Le scelte del PD per un candidato sindaco della capitale mi sembrano sospese in attesa dell’assemblea generale di metà novembre dei cinque stelle.
Li’ a quanto pare si attende una vittoria dei “filo governativi” che aprirebbe le porte ad un accordo con i cinque stelle.
Sinceramente non credo che sia così semplice la vittoria di Di Maio contro Di Battista e Casaleggio uniti.
E poi anche nel caso di vittoria, niente impedirebbe che la Raggi rimanga in campo sostenuta dalla minoranza.

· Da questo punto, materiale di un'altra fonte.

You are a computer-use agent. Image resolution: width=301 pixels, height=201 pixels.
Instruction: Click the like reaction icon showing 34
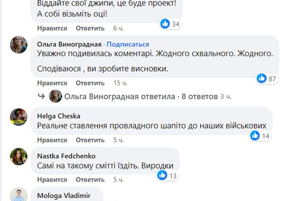[164, 23]
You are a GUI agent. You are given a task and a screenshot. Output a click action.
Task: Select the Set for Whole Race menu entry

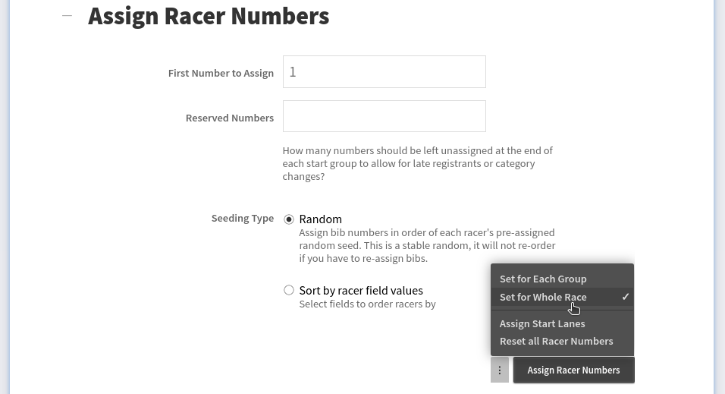tap(543, 297)
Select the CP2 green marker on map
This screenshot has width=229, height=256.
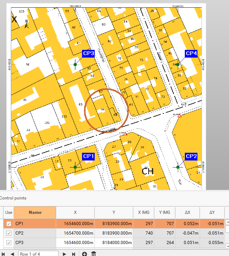pyautogui.click(x=178, y=167)
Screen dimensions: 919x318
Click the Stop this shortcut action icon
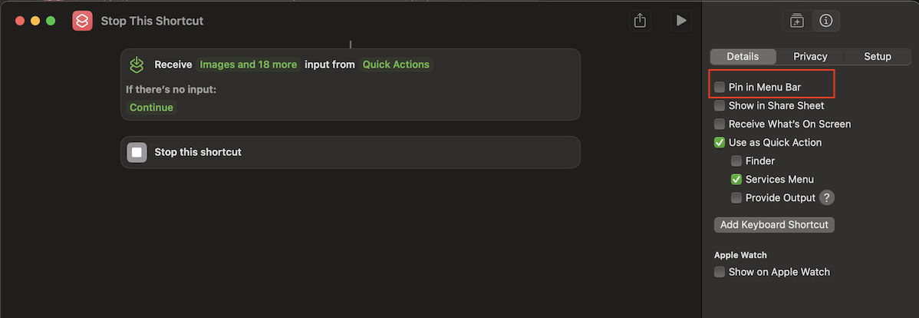[x=137, y=152]
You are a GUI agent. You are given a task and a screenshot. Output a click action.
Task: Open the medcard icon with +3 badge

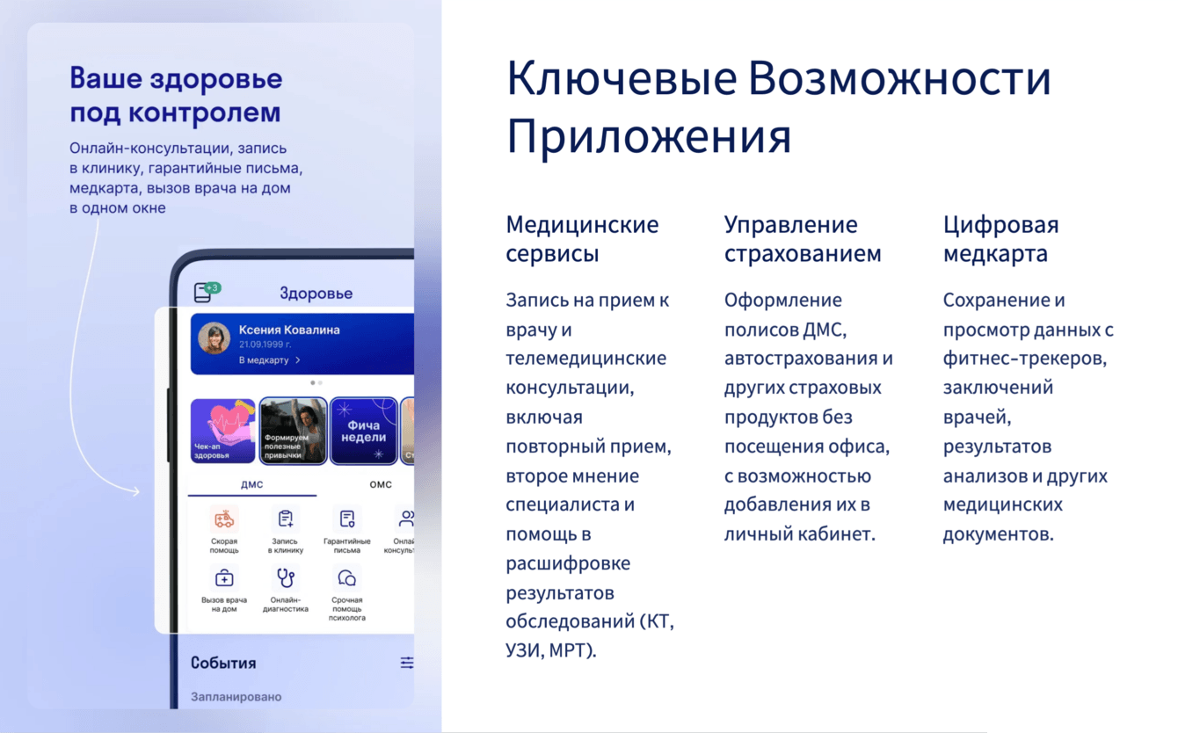pos(207,293)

Ma supponiamo che davvero la Raggi abbandoni, siamo certi questo avverrebbe senza sconquassi in un’area già in fase calante con il Pd costretto per effetto dell’accordo di farsi carico del triste lascito del governo cittadino dei 5 stelle?
Un accordo che tra l’altro imporrebbe probabilmente di caricare personaggi dell’attuale amministrazione?
Ma anche l’altro scenario è preoccupante!
Il centro sinistra reggerebbe uno scontro con la destra, i cinque stelle e una seconda candidatura di italia viva, azione e radicali? Forse con un personaggio di altissimo profilo potrebbe pure tentare di arrivare al ballottaggio e poi cercare di vincere.
Ma in assenza di questa figura trainante (che allora valeva la pena tirare fuori subito) quanto è alto il rischio di arrivare al ballottaggio e poi che al ballottaggio non ci sia quanto meno un alto numero di astenuti ?
Molti di noi continuano a pensare che prima o poi la strada da percorrere sarà quella che nel sondaggio di visioneroma del 17 ottobre ottenne la maggioranza di consensi tra i 3200 visitatori di cui quasi 1700 votarono.
Una proposta che vedeva l’autosufficienza del centrosinistra, il binomio sindaco Calenda vicesindaco Morassut ed una squadra che attingeva tra le migliori presenze nelle attuali candidature alle primarie.
Calenda farebbe bene a lavorare in questa direzione evitando pregiudiziali, comprendendo lo sforzo di governo nazionale.
Ma anche il gruppo dirigente del Pd a mio parere farebbe bene a verificarne la fattibilità.